Antioxidants like vitamin E, found in avocados, and vitamin C, is found in strawberries, have also been thought to be aphrodisiacs. Firstly, there is no evidence that avocados OR vitamin E act as sexual enhancers so the only link that could be made is that it is an antioxidant (which we tend to think of as a catch all phrase for a magic pill… ) Seems like a bit of a stretch. While strawberries themselves haven’t been studied, the only vitamin C clinical trial I could find was almost 15 years old and contained a very small sample. Sure, they found taking a vitamin C supplement lead their 42 participants to have a bit more sex, but is this grounds for a strawberry binge? Probably not.

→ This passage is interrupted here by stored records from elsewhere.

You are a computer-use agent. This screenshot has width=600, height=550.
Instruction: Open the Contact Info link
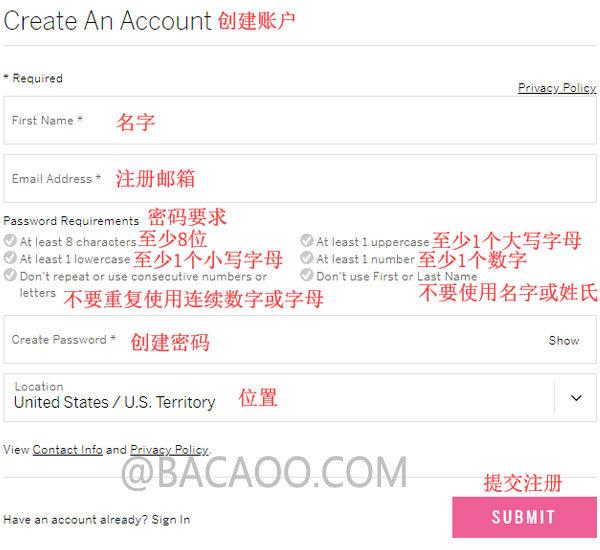68,450
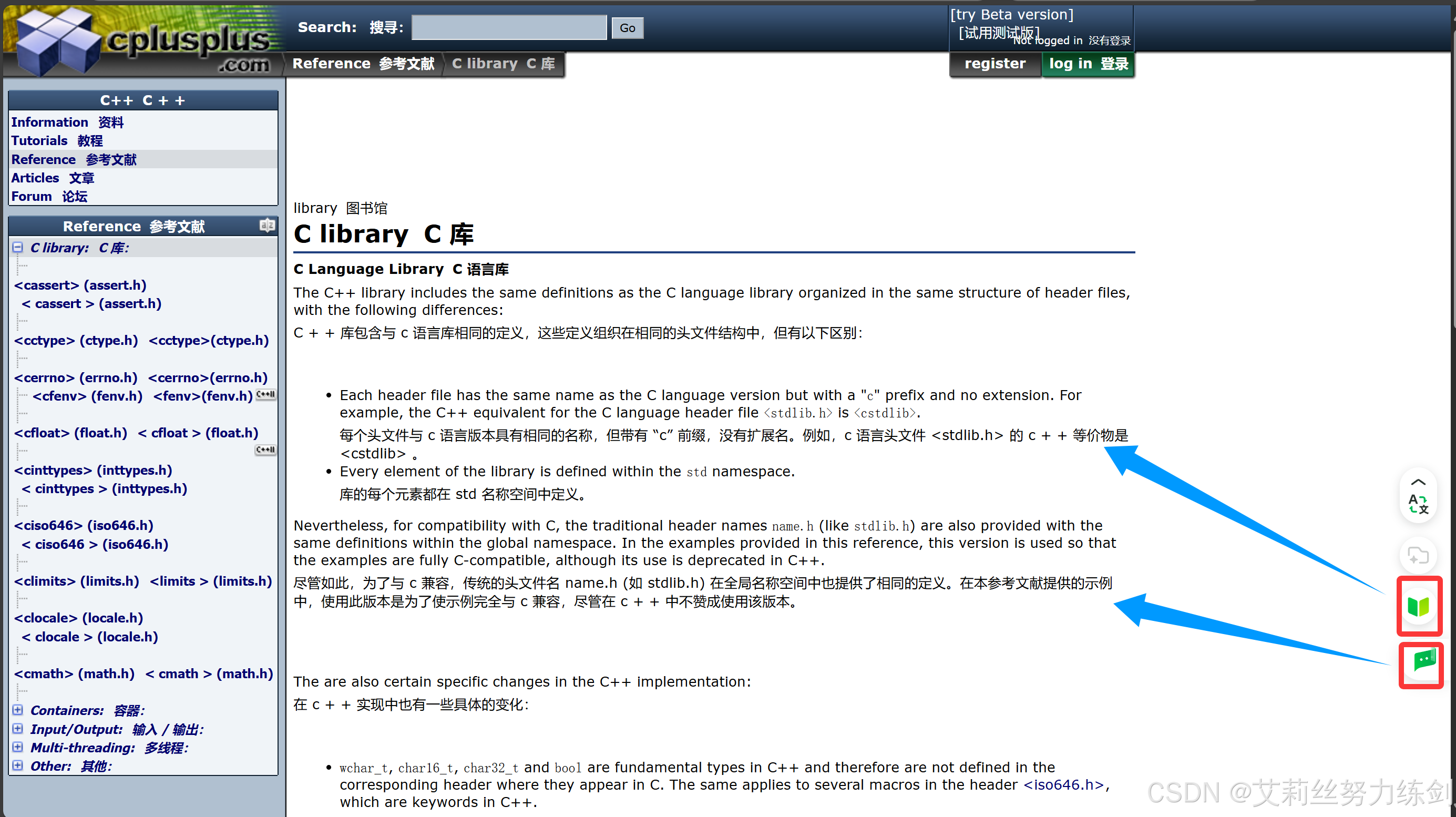Viewport: 1456px width, 817px height.
Task: Expand the Containers tree node
Action: click(18, 710)
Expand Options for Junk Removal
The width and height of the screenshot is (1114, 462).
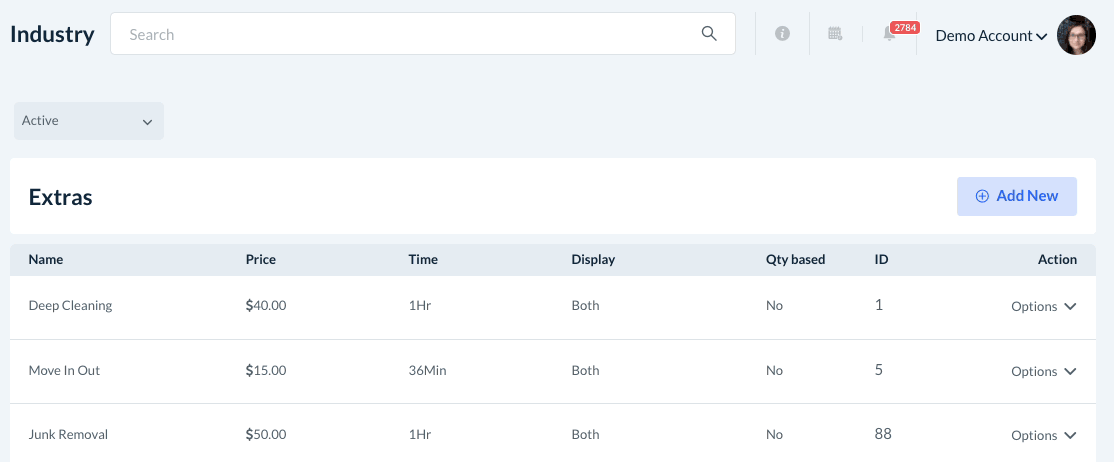(1043, 435)
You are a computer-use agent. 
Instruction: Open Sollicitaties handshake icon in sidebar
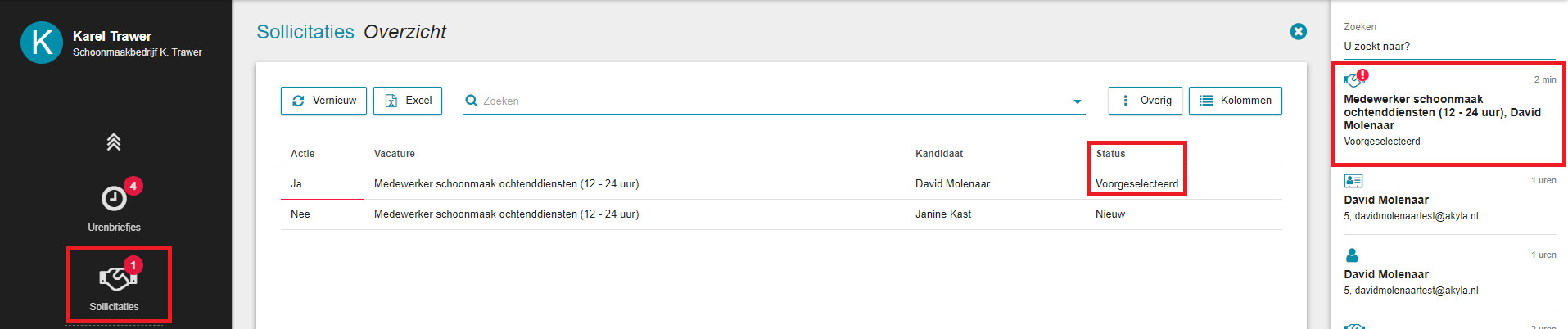(118, 279)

One of the reasons oysters are believed to be an aphrodisiac is because they contain zinc. In fact, you only need to eat two oysters to reach your recommended zinc for the day! So great, oysters have zinc, but what does that mean for our sexual health? Firstly, there have been only a small handful of scientific trials on zinc and sexual health. One study found that while zinc may increase the male sexual hormones, it does not have any effect on helping alleviate sexual dysfunction in men. So while there is a TINY bit of evidence to spark thoughts on zinc being an aphrodisiac, there is no strong evidence to support it.

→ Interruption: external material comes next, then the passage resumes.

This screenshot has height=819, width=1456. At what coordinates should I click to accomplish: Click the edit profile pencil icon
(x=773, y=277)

You are probably noticing a trend that sexy science (pun intended) is totally sensationalized by the media. Remember that sex sells, and food AND sex is a win win so sexy food stories are rampant. When you’re trying to get busy, though, it can be annoying AF.

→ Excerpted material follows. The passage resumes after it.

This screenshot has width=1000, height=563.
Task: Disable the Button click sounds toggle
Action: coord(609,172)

Aphrodisiac Myth Busting: Psychological
Still feel like oysters get you going? It may be the placebo effect. In scientific trials, participants are often either given a drug/ food/ therapy OR they’re given a placebo (a sugar pill, for example). In this case, the participants (and often, the researchers) don’t know who has the treatment and who doesn’t so that they can avoid people changing their behaviours or experiences thinking that they’ve received a treatment. It’s very possible that a food puts us in the mood because we think it will or expect that it will. It’s also possible that a food just put you in a “good mood” in general which is usually the first step for wanting to get intimate. One study looked at whether Korean red ginseng, an extract, would help women who have sexual dysfunction. They found that the people taking the ginseng improved their sexual health BUT they improved it the same amount as the people taking the placebo. The said any improvements that happened could only be attributed to the women thinking that they were taking something to help them feel in the mood. In other words, if chocolate puts you in a good mood and you feel like it’s an aphrodisiac, then baby, pass the chocolate cake!
Aphrodisiac Myth Busting Bottom Line
Sadly, a review of the research suggests there is really insufficient evidence to support the claim that some of the most popular aphrodisiacs (oysters, honey, and chocolate) enhance sexual satisfaction. The research points to the fact that we need more studies to be completed before making conclusions, but alas, I would speculate that most funding is going into chronic disease prevention, not foods to enhance sexy times. Even when so-called “aphrodisiacs” are researched for their role in sexual enhancement, it is often in supplement-form and NOT food-form, and eating the food in normal portions likely wouldn’t have the same clinical effect.
Our take? Eat what makes you feel good. That might be poutine, or that might be asparagus. Wanting to get busy starts with feeling good so make sure that no matter what you serve, pleasure is on your Valentine’s Day menu.
Now let me know- what are your favourite sexy foods to get you going this Valentine’s Day?
Do you think aphrodisiacs work or are a myth?